At present, `fit` runs the deterministic baseline backend. For latent, graph, or VAE
backends on your own bundle, use the Python API directly. The detailed walkthroughs live
in the Wiki, and the formal data model is documented in the RTD source tree.

## Documentation

- Reference docs for publication on Read the Docs live in [docs](docs/index.md).
- Step-by-step tutorials for installation, data preparation, and own-data workflows live
  in the [GitHub Wiki](https://github.com/heart-gen/IsoGraph/wiki).
- Project planning and staged development history remain in
  [docs/staged-roadmap.md](docs/staged-roadmap.md).

## Citation

If you use IsoGraph in research, cite the software repository using the metadata in
[CITATION.cff](CITATION.cff).
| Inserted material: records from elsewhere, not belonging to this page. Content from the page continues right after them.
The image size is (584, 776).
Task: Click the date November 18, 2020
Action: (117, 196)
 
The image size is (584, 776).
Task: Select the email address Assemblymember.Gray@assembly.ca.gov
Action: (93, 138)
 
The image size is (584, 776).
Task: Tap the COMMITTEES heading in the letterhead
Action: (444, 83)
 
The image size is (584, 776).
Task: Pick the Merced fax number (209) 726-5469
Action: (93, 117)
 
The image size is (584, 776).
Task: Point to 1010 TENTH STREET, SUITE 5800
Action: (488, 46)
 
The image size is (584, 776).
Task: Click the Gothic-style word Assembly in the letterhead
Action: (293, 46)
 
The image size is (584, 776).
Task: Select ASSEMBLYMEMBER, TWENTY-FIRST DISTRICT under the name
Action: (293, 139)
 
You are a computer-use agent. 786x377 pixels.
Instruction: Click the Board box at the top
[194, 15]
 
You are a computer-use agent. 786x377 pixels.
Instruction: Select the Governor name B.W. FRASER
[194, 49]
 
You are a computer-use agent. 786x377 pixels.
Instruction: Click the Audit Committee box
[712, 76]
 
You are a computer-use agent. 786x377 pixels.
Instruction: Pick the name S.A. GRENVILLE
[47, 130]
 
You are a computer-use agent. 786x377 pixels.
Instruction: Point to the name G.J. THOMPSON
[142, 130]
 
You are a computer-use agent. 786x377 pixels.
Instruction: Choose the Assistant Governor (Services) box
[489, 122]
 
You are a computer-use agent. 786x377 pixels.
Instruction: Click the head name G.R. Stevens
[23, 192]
If a manuscript or preprint becomes available later, that
can be added as a preferred citation target without changing the software citation path.

## Acknowledgements

IsoGraph is supported by the National Institute on Minority Health and Health Disparities
award `R00 MD0169640` and the Alzheimer's Association award `25AARG-1413315`.
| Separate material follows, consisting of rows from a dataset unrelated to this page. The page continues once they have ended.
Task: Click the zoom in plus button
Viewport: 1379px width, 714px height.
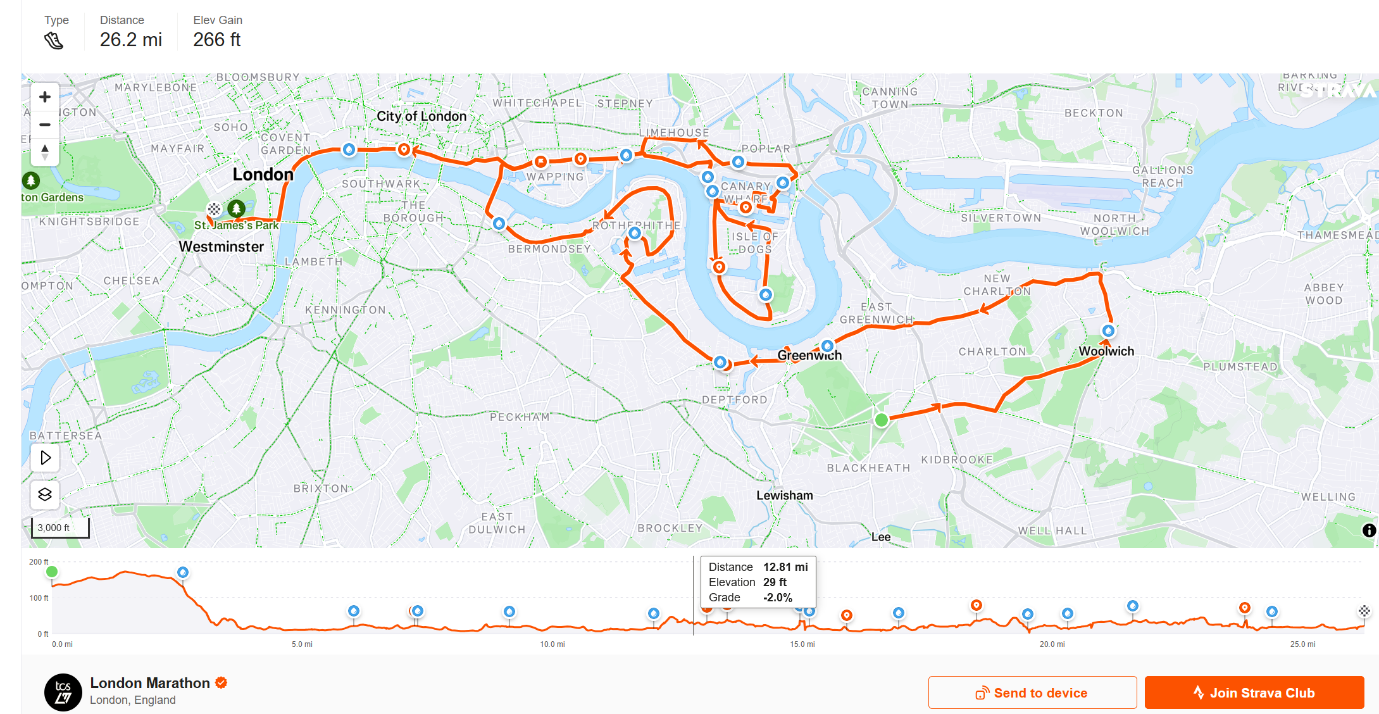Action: (45, 97)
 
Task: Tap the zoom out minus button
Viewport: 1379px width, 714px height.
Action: (45, 125)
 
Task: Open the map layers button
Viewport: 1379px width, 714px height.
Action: (45, 494)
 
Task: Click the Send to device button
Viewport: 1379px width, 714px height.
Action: (1032, 693)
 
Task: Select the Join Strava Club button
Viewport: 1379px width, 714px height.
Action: (1254, 693)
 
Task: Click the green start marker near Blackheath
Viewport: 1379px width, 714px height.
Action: (881, 420)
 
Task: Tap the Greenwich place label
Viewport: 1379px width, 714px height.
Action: (809, 355)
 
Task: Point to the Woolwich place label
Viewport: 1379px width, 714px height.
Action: (1106, 351)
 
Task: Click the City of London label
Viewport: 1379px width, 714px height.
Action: (421, 116)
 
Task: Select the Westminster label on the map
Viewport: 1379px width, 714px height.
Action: (221, 246)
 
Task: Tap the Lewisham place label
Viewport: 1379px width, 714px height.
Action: (785, 495)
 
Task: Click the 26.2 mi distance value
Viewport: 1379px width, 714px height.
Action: (131, 40)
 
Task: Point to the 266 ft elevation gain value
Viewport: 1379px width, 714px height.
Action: (216, 40)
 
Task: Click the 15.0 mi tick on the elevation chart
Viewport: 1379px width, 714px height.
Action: (802, 644)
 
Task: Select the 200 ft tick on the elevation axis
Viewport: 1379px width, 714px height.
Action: (39, 562)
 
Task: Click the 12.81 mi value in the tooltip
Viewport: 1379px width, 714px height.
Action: (785, 567)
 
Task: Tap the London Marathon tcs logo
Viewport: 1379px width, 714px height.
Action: (63, 692)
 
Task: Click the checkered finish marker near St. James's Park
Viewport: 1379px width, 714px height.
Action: (215, 209)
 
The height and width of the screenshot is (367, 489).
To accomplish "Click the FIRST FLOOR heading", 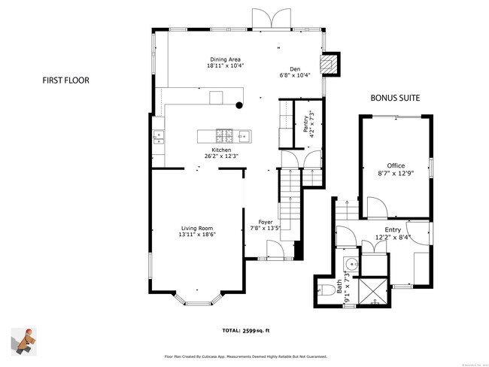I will point(66,78).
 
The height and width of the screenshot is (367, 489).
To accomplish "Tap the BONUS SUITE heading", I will point(394,99).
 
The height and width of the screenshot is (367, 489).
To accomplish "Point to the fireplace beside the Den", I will point(330,65).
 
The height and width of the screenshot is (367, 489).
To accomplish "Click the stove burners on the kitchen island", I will point(203,136).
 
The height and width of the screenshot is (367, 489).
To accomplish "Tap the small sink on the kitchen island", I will point(223,136).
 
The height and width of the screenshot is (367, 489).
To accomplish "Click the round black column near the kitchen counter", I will point(239,105).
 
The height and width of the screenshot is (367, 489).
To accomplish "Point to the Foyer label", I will point(266,222).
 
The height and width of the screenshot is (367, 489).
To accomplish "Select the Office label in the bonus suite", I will point(396,165).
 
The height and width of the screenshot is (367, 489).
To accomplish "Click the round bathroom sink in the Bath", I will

## Reproducibility and Data Provenance

- The benchmark suite is fixture-driven and designed to preserve regression targets across
  development stages.
- The bundled real-data workflow freezes a reproducible `real_caudate_aa_v1` dataset from
  local BrainSeq-derived inputs and caches intermediate selections under
  `benchmarks/cache/real_data/`.
- Benchmark, calibration, runtime, and snapshot artifacts are written into versioned
  directories under `artifacts/` and `snapshots/`.

## Limitations

- The benchmark CLI is optimized for the bundled fixture suite rather than arbitrary
  user-defined suites.
- The `fit` CLI currently exposes only the baseline backend for custom datasets.
- The VAE and GPU-latent backends require a separate PyTorch installation.
- The WGCNA backend requires R with the `WGCNA` package installed.
- The bundled `freeze-real` workflow depends on local BrainSeq-style source files and is
  not a generic data-ingestion command for arbitrary cohorts.